Step 2: If CR is inappropriate for your situation, what type of direct digital radiography will you purchase?
DR systems have a feel like the digital camera on your cell phone. As soon as you take the image, it appears on the computer monitor—there is no processing step.
The main benefit of DR, therefore, is the speed of image generation and the potential for increased throughput through the radiology room. There are two competing types of DR systems in the veterinary market: charge couple device [CCD] cameras and flat-panel detectors [FPD].
CCD-based DR: CCD is the newest player on the veterinary digital landscape. In the past, CCD systems were of poor quality. As such, CCD has gotten a bad rap in veterinary digital radiography.
In the past, complaints about older CCD systems and low-end systems dealt with image quality, dose and exposure latitude. Low-end CCD cameras now sold on the veterinary market continue to suffer from these limitations.
Conversely, as was demonstrated at this year’s Digital Showdown (see AnimalInsides.com), the image quality and doses used to obtain these images from modern CCD cameras can rival flat-panel detector systems.
Many veterinarians in the market for a digital system are buying digital radiography systems because they need a new X-ray machine.
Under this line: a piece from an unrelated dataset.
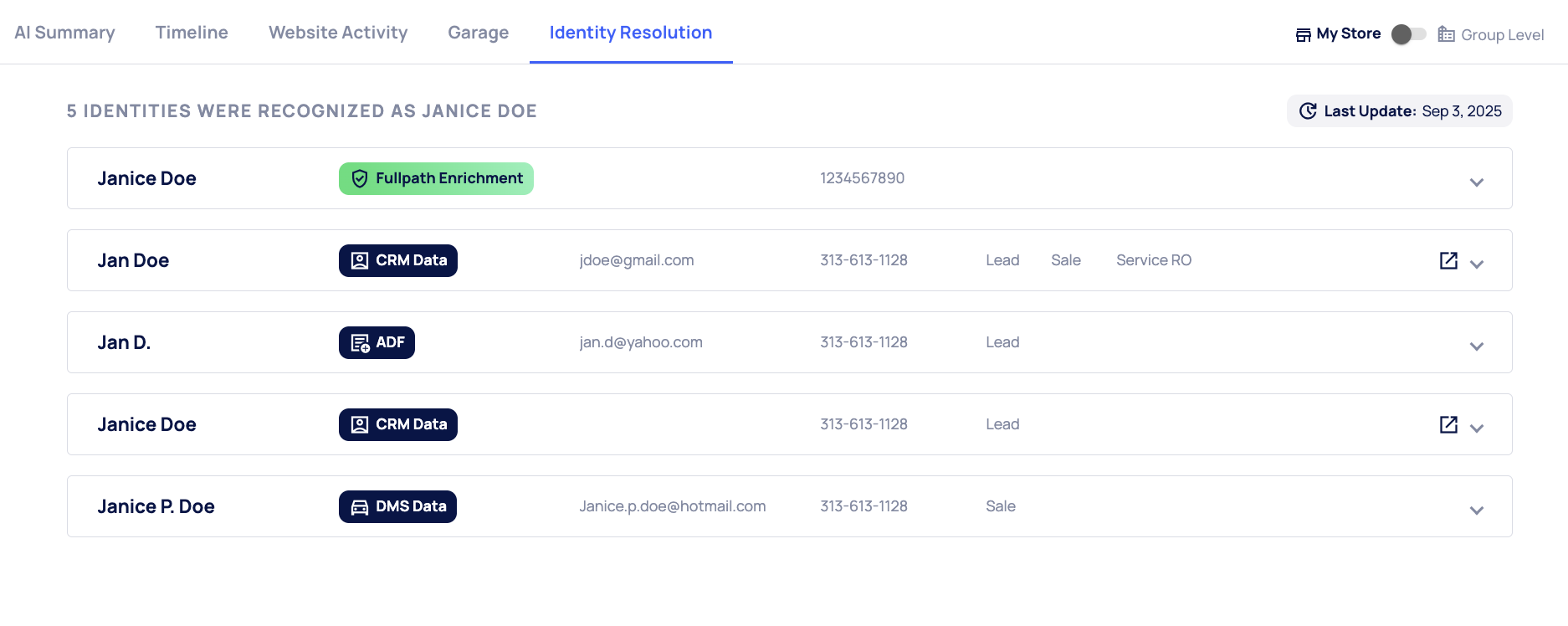
Task: Expand the Janice P. Doe row chevron
Action: [1477, 511]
These veterinarians find CCD attractive because most CCD cameras are sold as a detector/CCD camera combination that is just a bit more expensive than a CR machine plus a new X-ray machine.
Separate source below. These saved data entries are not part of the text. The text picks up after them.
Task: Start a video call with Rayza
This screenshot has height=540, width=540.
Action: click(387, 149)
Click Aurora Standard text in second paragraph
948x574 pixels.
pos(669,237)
CCD systems are sold through local X-ray distributors, national distributors and national veterinary equipment distributors. The long-term costs of a CCD system may be less than a flat-panel DR because these CCD systems are sold with attractively priced service contracts.
As with all digital systems, local service and remote service will become important eventually and a service contact is only as good as the service provided with the contract.
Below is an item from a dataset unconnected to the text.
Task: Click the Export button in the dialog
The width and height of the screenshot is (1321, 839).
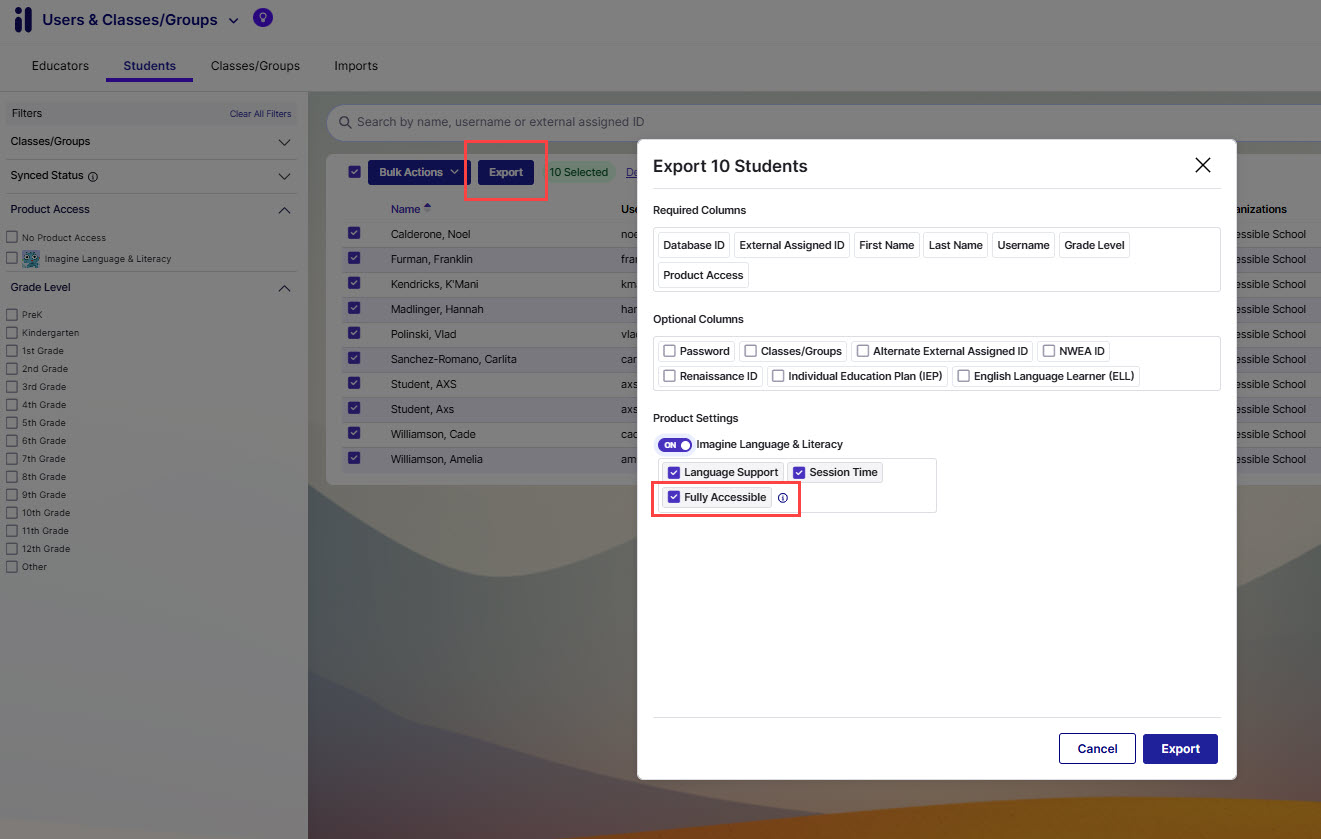Action: 1179,748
Be sure you are buying from a company with a proven track record. Companies selling CCD systems seem to come and go these days.
Flat-panel DR: Flat panel DR is the type of DR system most commonly found in human hospitals and large veterinary institutions. The image quality from flat-panel DR systems varies between vendors but is generally considered to be of high quality throughout this class of detector.
Flat-panel detectors are easily retrofit to existing X-ray tables and are often the DR system of choice for veterinarians who do not need a new X-ray table.
Traditionally, flat-panel detectors have been out of the price range for many veterinarians. Recently, however, we have seen an influx of new panels on the market and the price likely will soon rival many CCD-based systems.
Veterinarians considering an FPD DR should consider the long-term costs of ownership. Many of these panels require expensive service contracts. The service contract is strongly recommended with all FPD DR systems as these plates do fail and must be replaced. Without a service contract you will be purchasing a new system.
FPD DR systems are generally sold directly by national veterinary companies. In the near future, however, we expect to see flat-panel detectors sold through local X-ray distributors. As I have recommended previously, the local service is as important as the DR system you purchase.
The bottom line in this discussion is that no single technology is correct in every situation. Most veterinary hospitals that do not need an X-ray machine will find that CR is a great value. For veterinarians who “need the speed,” DR systems are more appropriate. CCD can be a great value for clinics that need a new X-ray machine in addition to a DR system. Flat-panel detectors use a proven technology that is also commonly used in human hospitals and many large veterinary institutions.
Matthew Wright, DVM, MS, Dipl. ACVR, is a veterinary radiologist working with AnimalInsides.com.
This article first appeared in the January 2010 issue of Veterinary Practice News.